[[ Records open ]]

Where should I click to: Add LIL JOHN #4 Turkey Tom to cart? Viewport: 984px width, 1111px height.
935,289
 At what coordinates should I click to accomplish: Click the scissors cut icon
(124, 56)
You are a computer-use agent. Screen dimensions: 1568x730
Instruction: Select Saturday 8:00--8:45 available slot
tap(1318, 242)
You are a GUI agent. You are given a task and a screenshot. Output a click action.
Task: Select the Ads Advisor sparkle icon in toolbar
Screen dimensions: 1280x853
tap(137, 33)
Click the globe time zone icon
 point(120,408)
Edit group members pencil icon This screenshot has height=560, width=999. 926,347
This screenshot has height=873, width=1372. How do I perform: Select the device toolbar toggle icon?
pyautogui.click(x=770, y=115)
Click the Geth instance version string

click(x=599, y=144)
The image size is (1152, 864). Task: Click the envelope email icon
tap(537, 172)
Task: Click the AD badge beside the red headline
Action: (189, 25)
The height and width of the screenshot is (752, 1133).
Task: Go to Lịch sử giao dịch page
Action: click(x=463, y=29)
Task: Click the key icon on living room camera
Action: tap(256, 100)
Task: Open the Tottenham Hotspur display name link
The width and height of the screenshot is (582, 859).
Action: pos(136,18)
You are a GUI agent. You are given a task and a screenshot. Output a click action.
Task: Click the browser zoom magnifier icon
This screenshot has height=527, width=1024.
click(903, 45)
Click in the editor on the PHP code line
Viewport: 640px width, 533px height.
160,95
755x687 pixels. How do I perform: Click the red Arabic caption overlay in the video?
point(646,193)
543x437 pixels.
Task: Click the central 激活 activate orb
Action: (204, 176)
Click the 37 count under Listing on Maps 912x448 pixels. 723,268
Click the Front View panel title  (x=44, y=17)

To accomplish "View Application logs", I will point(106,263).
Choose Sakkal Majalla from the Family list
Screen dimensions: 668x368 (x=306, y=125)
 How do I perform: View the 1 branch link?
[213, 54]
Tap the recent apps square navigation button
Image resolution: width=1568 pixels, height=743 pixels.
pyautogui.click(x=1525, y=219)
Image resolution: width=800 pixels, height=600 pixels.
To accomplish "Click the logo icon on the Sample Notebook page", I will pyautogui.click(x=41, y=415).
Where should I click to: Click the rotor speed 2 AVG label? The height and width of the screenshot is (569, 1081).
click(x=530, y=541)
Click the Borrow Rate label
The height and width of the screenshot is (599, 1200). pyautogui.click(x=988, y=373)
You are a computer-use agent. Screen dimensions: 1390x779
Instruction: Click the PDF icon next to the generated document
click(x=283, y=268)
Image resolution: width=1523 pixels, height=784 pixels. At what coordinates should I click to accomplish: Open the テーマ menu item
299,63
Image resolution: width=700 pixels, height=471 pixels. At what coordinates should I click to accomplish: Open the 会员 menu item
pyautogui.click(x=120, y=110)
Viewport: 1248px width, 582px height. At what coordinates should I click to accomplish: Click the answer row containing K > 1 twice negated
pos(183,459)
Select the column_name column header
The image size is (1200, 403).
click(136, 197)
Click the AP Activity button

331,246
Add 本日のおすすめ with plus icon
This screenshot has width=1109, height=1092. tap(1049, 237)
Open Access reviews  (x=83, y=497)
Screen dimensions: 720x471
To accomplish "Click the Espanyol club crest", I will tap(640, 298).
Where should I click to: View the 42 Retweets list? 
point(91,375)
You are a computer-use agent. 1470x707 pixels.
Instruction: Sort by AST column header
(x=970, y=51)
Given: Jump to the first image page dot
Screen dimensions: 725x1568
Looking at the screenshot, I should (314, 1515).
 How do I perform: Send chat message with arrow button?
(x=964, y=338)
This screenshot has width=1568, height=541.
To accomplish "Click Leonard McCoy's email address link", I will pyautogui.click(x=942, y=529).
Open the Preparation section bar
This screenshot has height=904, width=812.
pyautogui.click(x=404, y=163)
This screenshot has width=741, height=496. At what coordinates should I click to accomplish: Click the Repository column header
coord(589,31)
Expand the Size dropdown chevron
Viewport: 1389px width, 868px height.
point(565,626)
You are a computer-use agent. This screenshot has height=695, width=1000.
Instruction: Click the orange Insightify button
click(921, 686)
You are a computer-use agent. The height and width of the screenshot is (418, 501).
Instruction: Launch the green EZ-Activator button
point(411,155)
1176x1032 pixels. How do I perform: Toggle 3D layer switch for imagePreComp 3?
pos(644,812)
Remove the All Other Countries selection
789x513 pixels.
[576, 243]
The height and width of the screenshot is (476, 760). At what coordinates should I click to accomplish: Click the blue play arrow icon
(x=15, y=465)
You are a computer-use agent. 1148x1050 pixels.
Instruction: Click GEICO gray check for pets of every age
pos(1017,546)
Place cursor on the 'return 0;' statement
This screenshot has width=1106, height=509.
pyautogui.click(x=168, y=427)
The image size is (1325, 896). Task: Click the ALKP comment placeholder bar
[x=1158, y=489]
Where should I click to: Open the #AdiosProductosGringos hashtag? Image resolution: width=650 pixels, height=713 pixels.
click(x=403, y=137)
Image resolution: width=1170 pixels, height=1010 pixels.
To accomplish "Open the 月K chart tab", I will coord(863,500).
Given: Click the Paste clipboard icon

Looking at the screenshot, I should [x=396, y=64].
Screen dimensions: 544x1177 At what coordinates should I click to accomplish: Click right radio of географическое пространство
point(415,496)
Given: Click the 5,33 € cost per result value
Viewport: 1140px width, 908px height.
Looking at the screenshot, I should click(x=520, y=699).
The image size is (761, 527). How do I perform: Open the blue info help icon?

[[ Records closed ]]

Directions
Copy all the lines above that hold the string "agent".

Result of the exercise
You are a computer-use agent. Screen dimensions: 1568x730
You are a GUI agent. You are given a task and a screenshot. Output a click action.
You are a GUI agent. You are given a task and a screenshot. Output a click action.
You are a computer-use agent. Screen dimensions: 1390x779
You are a computer-use agent. 1470x707 pixels.
You are a computer-use agent. This screenshot has height=695, width=1000.
You are a computer-use agent. The height and width of the screenshot is (418, 501).
You are a computer-use agent. 1148x1050 pixels.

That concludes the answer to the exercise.